Affiliations: [a] Allied Health Research unit, University of Central Lancashire, Preston, UK
| [b] Royal Preston Hospital, Lancashire Teaching Hospitals NHS Foundation Trust, Preston, UK
| [c] Department of Health Professions, Manchester Metropolitan University, Manchester, UK
Corresponding author: Dr Jessie Janssen, BB204, Research Fellow (Physiotherapy), Allied Health Research unit, University of Central Lancashire, Preston, UK. Tel.: +44 1772894560; E-mail: firstname.lastname@example.org.

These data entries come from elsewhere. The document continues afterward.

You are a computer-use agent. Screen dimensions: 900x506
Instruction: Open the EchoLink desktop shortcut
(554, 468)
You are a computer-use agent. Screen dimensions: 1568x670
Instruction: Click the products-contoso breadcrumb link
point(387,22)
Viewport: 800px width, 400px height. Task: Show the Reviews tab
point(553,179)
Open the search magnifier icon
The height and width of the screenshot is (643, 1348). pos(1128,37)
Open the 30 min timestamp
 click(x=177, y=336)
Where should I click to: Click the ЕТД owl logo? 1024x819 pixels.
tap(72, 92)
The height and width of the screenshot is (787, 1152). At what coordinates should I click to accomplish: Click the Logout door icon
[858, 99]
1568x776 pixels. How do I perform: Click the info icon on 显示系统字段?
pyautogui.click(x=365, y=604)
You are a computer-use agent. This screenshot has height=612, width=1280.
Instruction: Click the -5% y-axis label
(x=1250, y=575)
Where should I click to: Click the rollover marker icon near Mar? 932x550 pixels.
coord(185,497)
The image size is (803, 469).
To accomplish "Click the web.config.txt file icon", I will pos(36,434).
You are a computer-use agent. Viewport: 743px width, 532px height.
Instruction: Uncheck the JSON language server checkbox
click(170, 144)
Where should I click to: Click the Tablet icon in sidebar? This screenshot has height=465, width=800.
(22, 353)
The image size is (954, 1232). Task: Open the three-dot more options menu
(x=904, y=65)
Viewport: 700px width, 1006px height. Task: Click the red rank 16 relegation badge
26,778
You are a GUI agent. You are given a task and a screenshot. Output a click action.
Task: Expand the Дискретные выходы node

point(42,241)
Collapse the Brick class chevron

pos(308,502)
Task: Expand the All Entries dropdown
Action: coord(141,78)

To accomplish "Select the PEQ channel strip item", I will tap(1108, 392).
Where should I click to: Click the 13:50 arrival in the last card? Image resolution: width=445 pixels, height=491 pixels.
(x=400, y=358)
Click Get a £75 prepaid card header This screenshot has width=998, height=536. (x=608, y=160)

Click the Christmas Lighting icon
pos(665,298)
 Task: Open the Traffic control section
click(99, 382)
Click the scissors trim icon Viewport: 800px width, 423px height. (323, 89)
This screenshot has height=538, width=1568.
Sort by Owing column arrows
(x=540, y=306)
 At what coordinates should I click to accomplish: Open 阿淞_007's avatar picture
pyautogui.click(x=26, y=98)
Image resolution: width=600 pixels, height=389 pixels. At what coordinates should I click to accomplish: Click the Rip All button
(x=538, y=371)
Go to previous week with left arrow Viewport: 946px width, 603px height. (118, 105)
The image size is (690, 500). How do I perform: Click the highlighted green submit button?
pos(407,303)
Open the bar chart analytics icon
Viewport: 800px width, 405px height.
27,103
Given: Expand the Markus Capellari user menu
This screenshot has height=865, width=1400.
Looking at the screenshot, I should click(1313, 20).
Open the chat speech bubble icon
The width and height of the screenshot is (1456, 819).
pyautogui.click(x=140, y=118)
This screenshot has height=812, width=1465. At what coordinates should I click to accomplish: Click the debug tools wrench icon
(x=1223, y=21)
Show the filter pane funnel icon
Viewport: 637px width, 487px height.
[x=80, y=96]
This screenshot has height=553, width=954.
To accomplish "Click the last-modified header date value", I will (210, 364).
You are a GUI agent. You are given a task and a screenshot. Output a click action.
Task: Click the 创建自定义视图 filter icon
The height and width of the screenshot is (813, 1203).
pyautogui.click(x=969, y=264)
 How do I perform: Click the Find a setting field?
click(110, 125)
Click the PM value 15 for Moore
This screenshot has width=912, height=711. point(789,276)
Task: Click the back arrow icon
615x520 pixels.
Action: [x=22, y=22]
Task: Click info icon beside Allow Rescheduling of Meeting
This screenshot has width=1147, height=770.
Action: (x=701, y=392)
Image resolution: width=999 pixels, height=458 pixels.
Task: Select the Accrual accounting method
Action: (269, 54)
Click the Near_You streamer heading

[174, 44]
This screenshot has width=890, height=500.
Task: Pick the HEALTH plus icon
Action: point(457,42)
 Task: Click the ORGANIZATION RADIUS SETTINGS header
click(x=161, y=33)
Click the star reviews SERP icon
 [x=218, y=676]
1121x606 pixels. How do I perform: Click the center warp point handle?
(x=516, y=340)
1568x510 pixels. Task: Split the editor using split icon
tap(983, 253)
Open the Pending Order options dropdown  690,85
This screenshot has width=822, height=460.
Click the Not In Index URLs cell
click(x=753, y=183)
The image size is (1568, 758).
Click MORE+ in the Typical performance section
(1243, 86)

Abstract: BACKGROUND:Despite clinical intervention, people with chronic inflammatory demyelinating polyneuropathy (CIDP) experience difficulties in gait and balance on a daily basis. However, the effects on these variables of a tailored home based exercise programme for this population have not been investigated. PURPOSE:This case series aims to investigate the effects of a home based tailored exercise programme on gait and balance in people with CIDP. METHODS:Case series of seven people with CIDP from a neurology department of a local hospital. Participants took part in a 6 week Otago exercise programme, which include walking, strengthening and balance tasks. Participants were assessed 10 times; 3 times prior, 3 times during an exercise intervention, 3 times post intervention and once at three months follow up. The outcome measures were Berg Balance scale, 10 meter walk test, fatigue severity scale and EQ-5D-5L. RESULTS:Participants showed an increase in walking speed and balance after the exercise intervention and most kept these improvements at 3 months follow up. CONCLUSION:This study shows that exercise can be beneficial for gait and balance in people with CIDP. These findings are in line with literature from related diseases such as Guillain-Barre Syndrome. However studies with a larger sample size are needed to confirm these findings in the population.